L’autolesionismo giovanile. Per molti farsi del male è anche un modo per “essere certi di esistere”

Gli adolescenti raccontano che “tagliandosi” riescono a “controllare” e “interrompere” un dolore mentale insostenibile, un’angoscia troppo intensa.

L’autolesionismo giovanile. Per molti farsi del male è anche un modo per “essere certi di esistere”

Qualche giorno fa sul sito della Polizia postale è comparso un “alert” dedicato a ragazzi e genitori. La preoccupazione e le indicazioni contenute riguardano la virale diffusione di una nuova tendenza tra gli adolescenti, ovvero la sfida social della “cicatrice francese”. “Si tratta di una nuova challenge che si sta diffondendo in Italia e in Francia – viene spiegato nel comunicato – (…). La sfida consiste nel procurarsi uno o più ematomi sullo zigomo stringendo con forza la cute tra le dita, sino a lasciare un segno livido evidente. L’intento è quello di assumere un aspetto più rude e temerario, mostrando i segni di una fittizia colluttazione”. L’“alert” prosegue evidenziando che “quel che si ottiene è invece una temporanea deturpazione del viso, i cui esiti però, possono durare diverse settimane, producendo talvolta danni alla cute, anche gravi”.

Ancora una volta i giovani scelgono il corpo come strumento di “identificazione” e “comunicazione” verso il mondo esterno. Aderire alla sfida significa “mostrare coraggio”,  assumere l’identità di “lottatori inascoltati” all’interno di una società che “non vede”, o “non considera adeguatamente” i propri figli.

Di fatto le “cicatrici francesi” rientrano a pieno titolo nella galleria degli atti di autolesionismo, purtroppo sempre più diffusi tra le giovani generazioni. Sulla pelle, zona di “confine”, estremo involucro di un corpo sofferente, si traccia il proprio ricatto emotivo, nei confronti di sé stessi e di chi “al di là del confine” osserva. Il “gesto rituale” diviene contorta manifestazione di controllo e di una forma di potere torbida e perversa.

Sono molte le forme di autolesionismo praticate da giovani e giovanissimi (più o meno dagli undici anni in su). La più diffusa è il “cutting” e consiste nel tagliare, incidere, ferire gambe e braccia più frequentemente, ma anche altre zone del corpo, con lamette, coltelli affilati, punte di vetro, lattine, temperini. Anche i piccoli graffi e le ustioni (burning) rientrano in questa pratica che spesso diviene collettiva e si avvale di tutorial pubblicati sui social. Tagliarsi “assieme” è un modo di protestare, di disperarsi, di piangere senza le lacrime e, per certi versi, si trasforma in un “abbraccio” tra pari.

Gli adolescenti raccontano che “tagliandosi” riescono a “controllare” e “interrompere” un dolore mentale insostenibile, un’angoscia troppo intensa. Il dolore fisico sottrae spazio a quello mentale, più claustrofobico e irrazionale.
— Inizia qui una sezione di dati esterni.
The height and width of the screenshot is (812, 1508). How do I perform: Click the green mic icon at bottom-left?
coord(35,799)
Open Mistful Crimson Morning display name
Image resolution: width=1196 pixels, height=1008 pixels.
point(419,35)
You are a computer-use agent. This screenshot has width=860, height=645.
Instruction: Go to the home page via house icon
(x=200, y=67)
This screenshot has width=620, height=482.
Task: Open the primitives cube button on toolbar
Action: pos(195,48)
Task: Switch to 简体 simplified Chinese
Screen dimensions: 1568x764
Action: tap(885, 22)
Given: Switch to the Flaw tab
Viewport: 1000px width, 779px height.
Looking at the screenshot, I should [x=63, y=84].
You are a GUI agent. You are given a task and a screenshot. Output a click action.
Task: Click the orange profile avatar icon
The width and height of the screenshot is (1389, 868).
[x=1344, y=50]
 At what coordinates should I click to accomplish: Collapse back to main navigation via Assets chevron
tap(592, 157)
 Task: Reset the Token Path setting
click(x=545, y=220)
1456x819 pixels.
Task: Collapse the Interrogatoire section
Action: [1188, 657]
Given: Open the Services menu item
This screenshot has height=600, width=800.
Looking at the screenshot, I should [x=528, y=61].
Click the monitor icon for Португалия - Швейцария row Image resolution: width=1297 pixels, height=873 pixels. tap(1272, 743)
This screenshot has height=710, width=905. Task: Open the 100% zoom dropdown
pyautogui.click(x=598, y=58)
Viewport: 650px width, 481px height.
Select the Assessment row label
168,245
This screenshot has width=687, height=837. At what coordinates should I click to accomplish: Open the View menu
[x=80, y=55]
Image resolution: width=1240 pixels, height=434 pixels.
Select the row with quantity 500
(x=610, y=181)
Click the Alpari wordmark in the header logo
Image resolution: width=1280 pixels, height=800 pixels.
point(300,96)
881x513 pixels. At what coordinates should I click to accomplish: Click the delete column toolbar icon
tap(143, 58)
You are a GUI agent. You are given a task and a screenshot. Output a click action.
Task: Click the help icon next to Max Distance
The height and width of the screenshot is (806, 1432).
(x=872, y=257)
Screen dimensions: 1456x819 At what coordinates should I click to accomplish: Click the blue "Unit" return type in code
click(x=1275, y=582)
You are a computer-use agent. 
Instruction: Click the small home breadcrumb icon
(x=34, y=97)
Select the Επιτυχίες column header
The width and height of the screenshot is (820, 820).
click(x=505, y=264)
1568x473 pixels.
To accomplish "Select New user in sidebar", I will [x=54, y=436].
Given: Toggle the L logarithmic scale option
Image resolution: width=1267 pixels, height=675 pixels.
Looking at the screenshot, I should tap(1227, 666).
A volte può essere anche una vera e propria forma di punizione, o autodisciplina.

Per molti farsi del male è anche un modo per “essere certi di esistere”. L’autolesionismo procura l’illusione di “essere qualcuno”: nel caso della “cicatrice francese”, un “combattente. Questi atti procurano una strana ed effimera euforia, una sorta di alterazione provvisoria del proprio stato emotivo che prende il posto della malinconia e della disperazione.

Al fondo di questi comportamenti c’è sempre un profondo senso di smarrimento e di solitudine. Di fatto i nostri giovani risentono della mancanza di dialogo e di occasioni di autentico contatto. I sentimenti “serpeggiano” a casa e a scuola, ma sembra che fatichino a trovare sfogo, avvolti nella bolla che l’eccessiva esposizione ai social gli crea attorno, quindi improvvisamente giungono al parossismo ed esplodono.

Si parla sempre più spesso di “abuso emotivo” e tra le diverse forme si rintracciano anche l’incuria e l’indifferenza. Le moderne forme di negligenza affettiva ed educativa sono meno evidenti rispetto al passato, perché l’abbandono oggi avviene nel comfort, tra le “cose” che ci circondano e che acquistiamo con l’illusione che possano consolarci e colmare quel nulla cosmico che tanto ci atterrisce.

Tendiamo poi a confondere l’obbedienza con l’educazione e le nozioni con gli insegnamenti. Le nostre indicazioni hanno la fisionomia della “norma” e le nostre spiegazioni sono stereotipate. Dimentichiamo troppo spesso che i nostri figli sono intelligenti e hanno bisogno di cure altrettanto intelligenti.